═══ Records provided

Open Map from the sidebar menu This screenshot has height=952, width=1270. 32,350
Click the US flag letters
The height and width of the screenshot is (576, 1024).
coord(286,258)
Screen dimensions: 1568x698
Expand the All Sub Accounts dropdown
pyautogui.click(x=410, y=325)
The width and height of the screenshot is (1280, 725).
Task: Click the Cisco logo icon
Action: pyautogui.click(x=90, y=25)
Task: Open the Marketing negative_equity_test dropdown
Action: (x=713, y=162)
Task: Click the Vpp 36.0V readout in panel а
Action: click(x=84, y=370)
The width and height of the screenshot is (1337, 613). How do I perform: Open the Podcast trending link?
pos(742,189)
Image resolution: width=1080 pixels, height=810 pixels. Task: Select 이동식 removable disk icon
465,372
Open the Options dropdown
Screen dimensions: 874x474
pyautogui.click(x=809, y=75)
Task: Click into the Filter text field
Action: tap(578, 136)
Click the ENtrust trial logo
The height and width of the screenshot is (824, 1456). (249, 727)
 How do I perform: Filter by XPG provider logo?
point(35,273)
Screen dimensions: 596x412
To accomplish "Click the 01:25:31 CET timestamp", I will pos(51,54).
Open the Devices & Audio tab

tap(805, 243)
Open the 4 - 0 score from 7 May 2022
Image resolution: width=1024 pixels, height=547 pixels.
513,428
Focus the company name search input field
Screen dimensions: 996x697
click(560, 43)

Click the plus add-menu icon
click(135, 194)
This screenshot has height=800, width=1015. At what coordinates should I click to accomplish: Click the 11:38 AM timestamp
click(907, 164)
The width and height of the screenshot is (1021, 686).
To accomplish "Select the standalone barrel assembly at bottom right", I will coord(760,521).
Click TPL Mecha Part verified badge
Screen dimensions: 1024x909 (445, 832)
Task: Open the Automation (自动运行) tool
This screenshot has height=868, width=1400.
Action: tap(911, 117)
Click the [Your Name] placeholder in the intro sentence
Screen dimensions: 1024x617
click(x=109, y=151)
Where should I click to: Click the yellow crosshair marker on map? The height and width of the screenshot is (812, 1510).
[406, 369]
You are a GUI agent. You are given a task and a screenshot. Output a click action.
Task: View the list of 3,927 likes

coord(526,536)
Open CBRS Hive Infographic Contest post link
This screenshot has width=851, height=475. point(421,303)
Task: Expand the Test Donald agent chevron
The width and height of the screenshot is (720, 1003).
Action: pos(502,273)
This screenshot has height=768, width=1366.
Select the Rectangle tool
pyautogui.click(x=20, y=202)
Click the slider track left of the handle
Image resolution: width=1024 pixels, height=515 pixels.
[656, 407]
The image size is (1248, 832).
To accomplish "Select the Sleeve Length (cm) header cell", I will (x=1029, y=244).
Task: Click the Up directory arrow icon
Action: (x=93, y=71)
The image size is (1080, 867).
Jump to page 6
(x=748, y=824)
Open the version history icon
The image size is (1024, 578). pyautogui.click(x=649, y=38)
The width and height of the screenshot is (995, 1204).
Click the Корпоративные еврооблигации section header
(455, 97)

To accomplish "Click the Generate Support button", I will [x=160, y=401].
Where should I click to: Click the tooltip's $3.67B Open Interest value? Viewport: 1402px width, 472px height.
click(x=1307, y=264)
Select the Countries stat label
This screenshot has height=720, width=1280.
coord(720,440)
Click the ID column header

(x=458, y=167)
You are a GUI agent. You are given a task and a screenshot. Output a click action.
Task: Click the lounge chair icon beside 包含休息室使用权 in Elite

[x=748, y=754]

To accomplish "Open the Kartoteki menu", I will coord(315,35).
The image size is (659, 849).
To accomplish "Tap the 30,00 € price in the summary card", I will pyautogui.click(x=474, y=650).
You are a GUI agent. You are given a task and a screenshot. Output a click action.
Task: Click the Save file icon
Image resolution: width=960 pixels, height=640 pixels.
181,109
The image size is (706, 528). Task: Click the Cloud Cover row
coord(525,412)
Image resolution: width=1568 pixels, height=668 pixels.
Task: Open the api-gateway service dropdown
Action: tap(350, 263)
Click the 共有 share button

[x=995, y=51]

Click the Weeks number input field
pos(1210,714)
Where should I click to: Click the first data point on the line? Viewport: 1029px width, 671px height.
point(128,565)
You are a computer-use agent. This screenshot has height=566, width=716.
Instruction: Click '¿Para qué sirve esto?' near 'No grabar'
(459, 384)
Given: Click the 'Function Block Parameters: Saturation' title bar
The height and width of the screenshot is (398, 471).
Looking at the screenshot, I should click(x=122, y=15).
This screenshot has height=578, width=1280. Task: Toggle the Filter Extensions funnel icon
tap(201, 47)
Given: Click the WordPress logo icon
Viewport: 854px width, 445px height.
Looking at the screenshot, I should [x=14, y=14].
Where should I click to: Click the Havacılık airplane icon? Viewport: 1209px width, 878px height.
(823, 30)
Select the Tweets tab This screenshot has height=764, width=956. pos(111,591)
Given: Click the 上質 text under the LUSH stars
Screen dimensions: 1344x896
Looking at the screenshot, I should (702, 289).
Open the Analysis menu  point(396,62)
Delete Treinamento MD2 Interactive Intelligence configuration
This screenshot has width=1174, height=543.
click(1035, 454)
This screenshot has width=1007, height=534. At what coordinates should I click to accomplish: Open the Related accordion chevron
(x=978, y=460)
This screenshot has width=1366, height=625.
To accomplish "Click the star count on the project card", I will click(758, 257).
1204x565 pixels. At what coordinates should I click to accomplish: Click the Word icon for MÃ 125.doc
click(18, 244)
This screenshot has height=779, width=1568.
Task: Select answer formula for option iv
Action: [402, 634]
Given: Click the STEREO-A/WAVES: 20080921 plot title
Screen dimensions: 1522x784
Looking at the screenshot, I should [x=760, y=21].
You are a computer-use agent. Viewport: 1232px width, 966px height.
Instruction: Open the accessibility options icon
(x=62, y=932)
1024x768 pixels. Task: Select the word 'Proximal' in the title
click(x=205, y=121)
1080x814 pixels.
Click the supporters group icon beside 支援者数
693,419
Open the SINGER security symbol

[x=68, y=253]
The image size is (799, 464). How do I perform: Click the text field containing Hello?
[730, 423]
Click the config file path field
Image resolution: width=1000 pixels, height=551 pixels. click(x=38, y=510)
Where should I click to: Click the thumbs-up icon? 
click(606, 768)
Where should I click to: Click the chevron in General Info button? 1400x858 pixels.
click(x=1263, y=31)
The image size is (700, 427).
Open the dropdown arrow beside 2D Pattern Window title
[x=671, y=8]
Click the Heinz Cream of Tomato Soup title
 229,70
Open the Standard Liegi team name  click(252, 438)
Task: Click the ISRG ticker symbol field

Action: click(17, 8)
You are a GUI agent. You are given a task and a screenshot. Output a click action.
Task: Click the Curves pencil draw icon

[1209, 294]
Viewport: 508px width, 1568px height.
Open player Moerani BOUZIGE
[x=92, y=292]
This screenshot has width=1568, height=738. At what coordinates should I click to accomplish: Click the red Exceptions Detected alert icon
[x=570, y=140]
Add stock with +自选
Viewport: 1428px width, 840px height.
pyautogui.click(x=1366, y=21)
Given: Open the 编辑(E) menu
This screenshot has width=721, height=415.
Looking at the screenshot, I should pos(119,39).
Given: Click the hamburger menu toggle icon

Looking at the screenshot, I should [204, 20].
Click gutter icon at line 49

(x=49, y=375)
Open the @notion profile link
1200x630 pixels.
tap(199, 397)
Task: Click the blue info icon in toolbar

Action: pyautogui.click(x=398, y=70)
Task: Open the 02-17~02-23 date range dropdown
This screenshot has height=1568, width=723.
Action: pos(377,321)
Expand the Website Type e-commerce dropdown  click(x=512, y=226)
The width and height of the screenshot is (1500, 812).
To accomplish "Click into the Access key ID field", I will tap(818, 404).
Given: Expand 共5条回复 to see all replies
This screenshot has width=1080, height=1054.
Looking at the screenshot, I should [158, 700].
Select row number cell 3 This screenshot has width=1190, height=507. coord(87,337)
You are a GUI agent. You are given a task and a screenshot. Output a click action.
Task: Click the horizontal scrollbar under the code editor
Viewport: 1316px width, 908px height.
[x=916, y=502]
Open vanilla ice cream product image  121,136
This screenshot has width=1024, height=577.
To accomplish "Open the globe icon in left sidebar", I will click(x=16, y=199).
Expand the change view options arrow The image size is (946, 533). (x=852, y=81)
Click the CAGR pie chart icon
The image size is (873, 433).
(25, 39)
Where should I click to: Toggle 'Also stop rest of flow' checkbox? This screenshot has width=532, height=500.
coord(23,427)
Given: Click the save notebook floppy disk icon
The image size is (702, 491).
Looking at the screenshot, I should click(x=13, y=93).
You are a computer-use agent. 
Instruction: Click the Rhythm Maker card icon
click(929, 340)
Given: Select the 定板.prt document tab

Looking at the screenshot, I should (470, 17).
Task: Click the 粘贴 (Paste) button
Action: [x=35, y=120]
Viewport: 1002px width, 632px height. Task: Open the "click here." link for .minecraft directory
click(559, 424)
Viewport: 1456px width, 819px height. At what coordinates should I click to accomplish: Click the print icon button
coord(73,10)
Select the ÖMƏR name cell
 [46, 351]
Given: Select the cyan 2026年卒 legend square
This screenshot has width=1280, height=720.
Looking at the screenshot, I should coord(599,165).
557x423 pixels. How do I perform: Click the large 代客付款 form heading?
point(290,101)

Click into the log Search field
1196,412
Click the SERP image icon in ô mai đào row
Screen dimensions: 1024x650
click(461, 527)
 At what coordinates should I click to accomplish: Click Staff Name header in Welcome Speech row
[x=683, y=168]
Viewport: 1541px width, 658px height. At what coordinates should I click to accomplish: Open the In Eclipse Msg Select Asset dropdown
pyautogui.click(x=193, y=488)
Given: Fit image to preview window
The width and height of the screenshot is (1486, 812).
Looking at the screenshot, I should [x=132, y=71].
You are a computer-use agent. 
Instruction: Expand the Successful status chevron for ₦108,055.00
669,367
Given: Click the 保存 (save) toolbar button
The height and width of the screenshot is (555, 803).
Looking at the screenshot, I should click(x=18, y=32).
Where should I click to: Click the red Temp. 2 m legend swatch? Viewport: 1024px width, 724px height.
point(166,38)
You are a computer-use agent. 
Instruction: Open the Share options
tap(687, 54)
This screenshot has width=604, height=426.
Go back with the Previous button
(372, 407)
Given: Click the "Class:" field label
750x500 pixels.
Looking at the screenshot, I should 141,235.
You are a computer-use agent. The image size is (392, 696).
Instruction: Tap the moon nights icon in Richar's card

══════

**What is needed**. Copy out the lines above exactly, beginning at the one that contains "Task: Open the 02-17~02-23" and ending at the one that contains "Select row number".

**Answer space**.
Task: Open the 02-17~02-23 date range dropdown
This screenshot has height=1568, width=723.
Action: pos(377,321)
Expand the Website Type e-commerce dropdown  click(x=512, y=226)
The width and height of the screenshot is (1500, 812).
To accomplish "Click into the Access key ID field", I will tap(818, 404).
Given: Expand 共5条回复 to see all replies
This screenshot has width=1080, height=1054.
Looking at the screenshot, I should [158, 700].
Select row number cell 3 This screenshot has width=1190, height=507. coord(87,337)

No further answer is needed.